"We won! We won! We won! Ha! You lost!" Danielle sang, dancing around Liam. My brother rolled his eyes and chuckled before catching her around the waist and flinging her over his shoulder. She squealed out before fully realizing what had happened. "Li-Li! Put me down!"
"I think the winner deserves an award, don't ya think?" Liam asked as the boys laughed and nodded in agreement.
"Wait, what?! Liam, what's me-. Ahhhhh!" Danielle started to say, bust she was interrupted by Liam throwing her into the water. She emerged from underneath the surface, her curls flattened and sticking to her face. "Oh my God, Liam! It's cold!"

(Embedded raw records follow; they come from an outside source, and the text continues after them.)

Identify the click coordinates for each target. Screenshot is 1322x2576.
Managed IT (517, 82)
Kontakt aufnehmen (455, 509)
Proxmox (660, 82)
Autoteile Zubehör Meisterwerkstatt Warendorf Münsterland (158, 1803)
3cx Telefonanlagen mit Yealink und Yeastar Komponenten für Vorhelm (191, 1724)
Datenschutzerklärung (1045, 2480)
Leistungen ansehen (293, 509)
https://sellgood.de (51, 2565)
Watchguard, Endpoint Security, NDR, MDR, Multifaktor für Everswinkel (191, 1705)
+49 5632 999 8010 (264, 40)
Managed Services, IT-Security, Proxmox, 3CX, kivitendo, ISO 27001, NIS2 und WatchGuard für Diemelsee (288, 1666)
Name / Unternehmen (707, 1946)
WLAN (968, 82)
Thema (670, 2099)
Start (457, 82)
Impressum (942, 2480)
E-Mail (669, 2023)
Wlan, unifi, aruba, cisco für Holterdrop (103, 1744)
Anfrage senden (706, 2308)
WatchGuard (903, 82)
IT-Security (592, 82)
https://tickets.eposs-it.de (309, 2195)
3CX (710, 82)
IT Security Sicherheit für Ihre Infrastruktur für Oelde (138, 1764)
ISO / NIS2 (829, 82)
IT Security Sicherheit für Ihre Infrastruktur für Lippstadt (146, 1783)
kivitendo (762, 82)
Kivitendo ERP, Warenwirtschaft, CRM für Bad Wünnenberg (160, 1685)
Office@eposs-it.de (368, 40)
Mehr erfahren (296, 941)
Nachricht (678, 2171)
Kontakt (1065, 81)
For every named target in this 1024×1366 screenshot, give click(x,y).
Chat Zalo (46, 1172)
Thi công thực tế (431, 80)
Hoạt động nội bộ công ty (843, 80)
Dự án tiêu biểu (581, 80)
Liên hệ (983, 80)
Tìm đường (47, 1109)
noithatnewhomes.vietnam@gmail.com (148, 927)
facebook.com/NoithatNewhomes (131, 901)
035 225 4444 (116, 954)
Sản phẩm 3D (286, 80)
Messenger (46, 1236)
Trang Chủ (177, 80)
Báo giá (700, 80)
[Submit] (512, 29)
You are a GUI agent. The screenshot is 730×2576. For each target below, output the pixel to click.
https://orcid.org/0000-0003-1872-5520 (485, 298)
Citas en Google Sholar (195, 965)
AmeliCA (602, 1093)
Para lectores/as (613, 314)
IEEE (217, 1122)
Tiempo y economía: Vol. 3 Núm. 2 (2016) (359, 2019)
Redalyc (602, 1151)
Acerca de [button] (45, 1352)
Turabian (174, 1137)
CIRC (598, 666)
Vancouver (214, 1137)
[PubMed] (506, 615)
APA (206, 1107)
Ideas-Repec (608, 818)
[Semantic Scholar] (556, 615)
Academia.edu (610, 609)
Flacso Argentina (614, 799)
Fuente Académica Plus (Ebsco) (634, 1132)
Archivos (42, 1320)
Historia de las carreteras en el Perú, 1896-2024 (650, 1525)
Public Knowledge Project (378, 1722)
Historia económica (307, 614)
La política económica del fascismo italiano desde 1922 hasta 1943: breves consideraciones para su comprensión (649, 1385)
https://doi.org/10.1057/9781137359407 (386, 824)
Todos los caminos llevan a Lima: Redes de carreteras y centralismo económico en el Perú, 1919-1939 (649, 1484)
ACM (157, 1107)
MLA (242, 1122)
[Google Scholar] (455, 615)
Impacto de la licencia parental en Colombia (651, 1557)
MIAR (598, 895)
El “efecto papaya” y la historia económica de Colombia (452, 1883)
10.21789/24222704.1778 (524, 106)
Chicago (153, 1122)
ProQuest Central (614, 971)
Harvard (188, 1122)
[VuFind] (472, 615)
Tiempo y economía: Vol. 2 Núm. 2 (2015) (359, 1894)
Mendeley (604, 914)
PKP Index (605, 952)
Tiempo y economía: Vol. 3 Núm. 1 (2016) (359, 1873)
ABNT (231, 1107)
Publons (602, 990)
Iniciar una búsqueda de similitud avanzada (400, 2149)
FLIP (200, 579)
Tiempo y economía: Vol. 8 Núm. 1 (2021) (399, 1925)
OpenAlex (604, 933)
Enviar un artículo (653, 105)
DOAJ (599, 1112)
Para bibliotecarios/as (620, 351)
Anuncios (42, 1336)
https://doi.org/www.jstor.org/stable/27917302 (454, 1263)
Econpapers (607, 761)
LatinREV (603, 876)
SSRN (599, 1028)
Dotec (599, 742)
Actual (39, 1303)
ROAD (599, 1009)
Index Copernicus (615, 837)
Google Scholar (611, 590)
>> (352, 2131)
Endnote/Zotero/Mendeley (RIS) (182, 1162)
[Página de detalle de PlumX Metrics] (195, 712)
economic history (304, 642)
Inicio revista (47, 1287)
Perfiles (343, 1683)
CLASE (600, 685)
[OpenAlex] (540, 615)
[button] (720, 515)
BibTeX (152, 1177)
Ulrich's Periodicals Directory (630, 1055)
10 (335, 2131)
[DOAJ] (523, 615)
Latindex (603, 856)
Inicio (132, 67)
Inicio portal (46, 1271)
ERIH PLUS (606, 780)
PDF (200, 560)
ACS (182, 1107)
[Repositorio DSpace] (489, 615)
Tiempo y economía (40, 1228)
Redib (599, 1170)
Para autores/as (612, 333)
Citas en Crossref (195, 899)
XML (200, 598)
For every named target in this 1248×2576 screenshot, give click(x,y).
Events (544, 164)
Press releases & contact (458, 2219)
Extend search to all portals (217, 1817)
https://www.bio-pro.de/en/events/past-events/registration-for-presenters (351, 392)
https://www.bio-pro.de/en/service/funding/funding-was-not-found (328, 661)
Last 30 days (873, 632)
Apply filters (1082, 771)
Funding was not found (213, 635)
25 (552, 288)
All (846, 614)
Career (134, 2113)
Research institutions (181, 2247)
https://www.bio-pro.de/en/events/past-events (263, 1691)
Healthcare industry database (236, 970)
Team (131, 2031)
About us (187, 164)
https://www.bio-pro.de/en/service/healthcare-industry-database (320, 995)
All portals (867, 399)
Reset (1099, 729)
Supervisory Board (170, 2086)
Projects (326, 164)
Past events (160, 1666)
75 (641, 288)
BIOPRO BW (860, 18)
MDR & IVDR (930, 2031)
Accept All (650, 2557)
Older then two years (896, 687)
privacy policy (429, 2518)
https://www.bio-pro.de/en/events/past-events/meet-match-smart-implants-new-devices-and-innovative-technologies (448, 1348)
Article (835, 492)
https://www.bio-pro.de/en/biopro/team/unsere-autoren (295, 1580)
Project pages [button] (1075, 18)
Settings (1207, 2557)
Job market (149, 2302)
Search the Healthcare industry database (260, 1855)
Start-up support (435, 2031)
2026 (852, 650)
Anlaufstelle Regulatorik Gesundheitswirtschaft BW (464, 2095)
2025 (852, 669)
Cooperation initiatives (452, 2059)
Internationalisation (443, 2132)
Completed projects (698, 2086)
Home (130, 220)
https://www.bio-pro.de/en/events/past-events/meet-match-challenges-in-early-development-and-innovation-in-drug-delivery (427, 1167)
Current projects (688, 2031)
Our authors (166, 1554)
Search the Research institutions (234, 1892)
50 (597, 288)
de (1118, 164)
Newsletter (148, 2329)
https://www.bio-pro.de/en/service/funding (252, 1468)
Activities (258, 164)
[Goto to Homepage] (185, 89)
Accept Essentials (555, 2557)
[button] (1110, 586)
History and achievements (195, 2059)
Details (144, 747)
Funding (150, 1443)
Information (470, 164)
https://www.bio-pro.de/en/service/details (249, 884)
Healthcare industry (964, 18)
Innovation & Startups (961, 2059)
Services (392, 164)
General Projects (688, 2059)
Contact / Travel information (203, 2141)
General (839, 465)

Liam was in fits of laughter on the floor, the boys all dying of laughter around him at Danielle's appearance and reaction to her prize. I stood off to the side, giggling silently. Everyone seemed to have forgotten I existed. We just got to the beach five minutes ago, and it's already happening. I inwardly sighed and wrapped my arms around my stomach. Right before Danielle had forced me out of the house, I had grabbed a random t-shirt and shorts. My bathing suit was already covering the few stars I made on my stomach, but I'd rather be safe than sorry. The shorts were long enough to hide my thighs, and bracelets swallowed my wrists.
I didn't wonder for too long why the boys and Danielle were ignoring me. The truth was pretty obvious. The boys were international pop stars, generous, funny, loved by many. Danielle was a beautiful, funny, slender dancer. Why would the six of them want to be seen with a fat, ugly troll like me?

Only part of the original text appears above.